Foot Complications

 

People with diabetes can develop many different foot problems. Even ordinary problems can get worse and lead to serious complications. Foot problems most often happen when there is nerve damage, also called neuropathy, which results in loss of feeling in your feet. Poor blood flow or changes in the shape of your feet or toes may also cause problems.

Neuropathy
Although it can hurt, diabetic nerve damage can also lessen your ability to feel pain, heat, and cold. Loss of feeling often means you may not feel a foot injury. You could have a tack or stone in your shoe and walk on it all day without knowing. You could get a blister and not feel it. You might not notice a foot injury until the skin breaks down and becomes infected.

Nerve damage can also lead to changes in the shape of your feet and toes. Ask your health care provider about special therapeutic shoes, rather than forcing deformed feet and toes into regular shoes.

Skin Changes
Diabetes can cause changes in the skin of your foot. At times your foot may become very dry. The skin may peel and crack. The problem is that the nerves that control the oil and moisture in your foot no longer work.
Do not put oils or creams between your toes. The extra moisture can lead to infection. Also, don't soak your feet — that can dry your skin.

Calluses
Calluses occur more often and build up faster on the feet of people with diabetes. This is because there are high-pressure areas under the foot. Too much callus may mean that you will need therapeutic shoes and inserts.
Calluses, if not trimmed, get very thick, break down, and turn into ulcers (open sores). Never try to cut calluses or corns yourself - this can lead to ulcers and infection. Let your health care provider cut your calluses. Also, do not try to remove calluses and corns with chemical agents. These products can burn your skin.

Foot Ulcers
Ulcers occur most often on the ball of the foot or on the bottom of the big toe. Ulcers on the sides of the foot are usually due to poorly fitting shoes. Remember, even though some ulcers do not hurt, every ulcer should be seen by your health care provider right away. Neglecting ulcers can result in infections, which in turn can lead to loss of a limb.
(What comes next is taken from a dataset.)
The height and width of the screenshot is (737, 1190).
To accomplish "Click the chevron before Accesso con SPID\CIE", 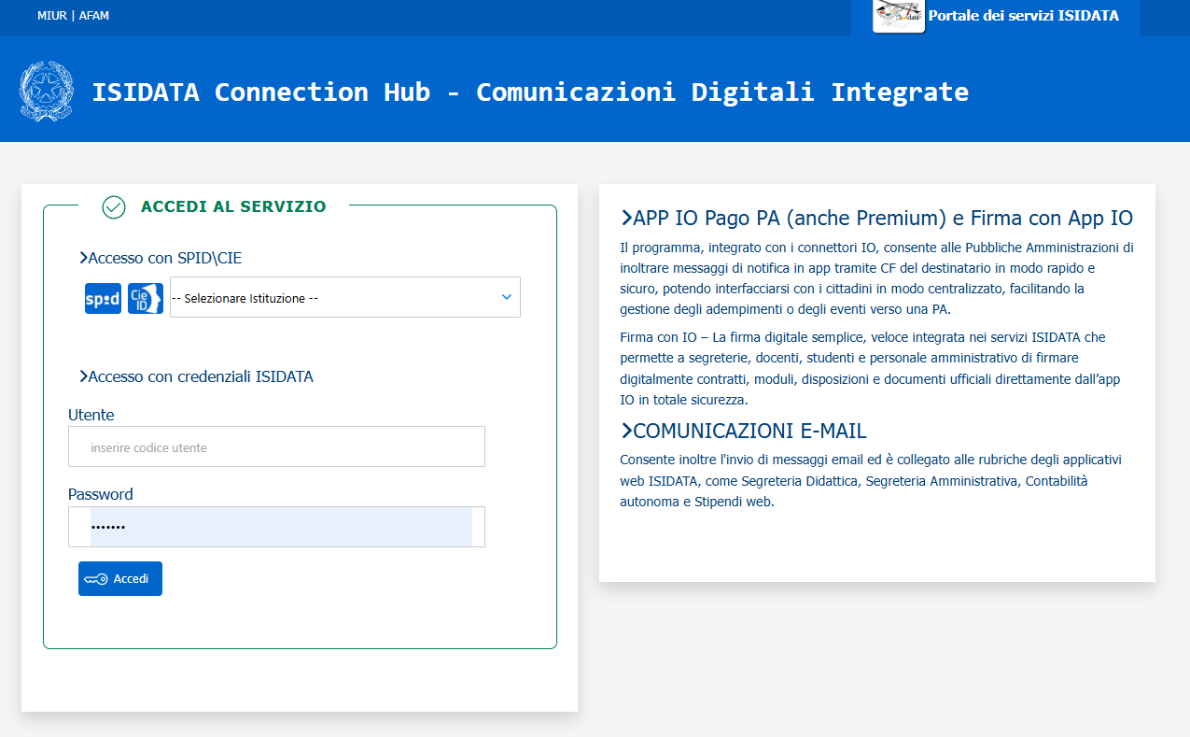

Keeping off your feet is very important. Walking on an ulcer can make it get larger and force the infection deeper into your foot. Your health care provider may put a special shoe, brace, or cast on your foot to protect it.
After the foot ulcer heals, treat your foot carefully. Scar tissue under the healed wound will break down easily. You may need to wear special shoes after the ulcer is healed to protect this area and to prevent the ulcer from returning.

Poor Circulation
Poor circulation (blood flow) can make your foot less able to fight infection and to heal. Diabetes causes blood vessels of the foot and leg to narrow and harden. You can control some of the things that cause poor blood flow.
If your feet are cold, you may be tempted to warm them.

Unfortunately, if your feet cannot feel heat, it is easy for you to burn them with hot water, hot water bottles, or heating pads. The best way to help cold feet is to wear warm socks
Exercise is good for poor circulation. It stimulates blood flow in the legs and feet. Walk in sturdy, good-fitting, comfortable shoes, but don't walk when you have open sores.

Amputation
People with diabetes are far more likely to have a foot or leg amputated than other people. The problem? Many people with diabetes have artery disease, which reduces blood flow to the feet. Also, many people with diabetes have nerve disease, which reduces sensation. Together, these problems make it easy to get ulcers and infections that may lead to amputation. Most amputations are preventable with regular care and proper footware.
For these reasons, take good care of your feet and see your health care provider right away about foot problems. Ask about prescription shoes that are covered by Medicare and other insurance. Always follow your health care provider's advice when caring for ulcers or other foot problems.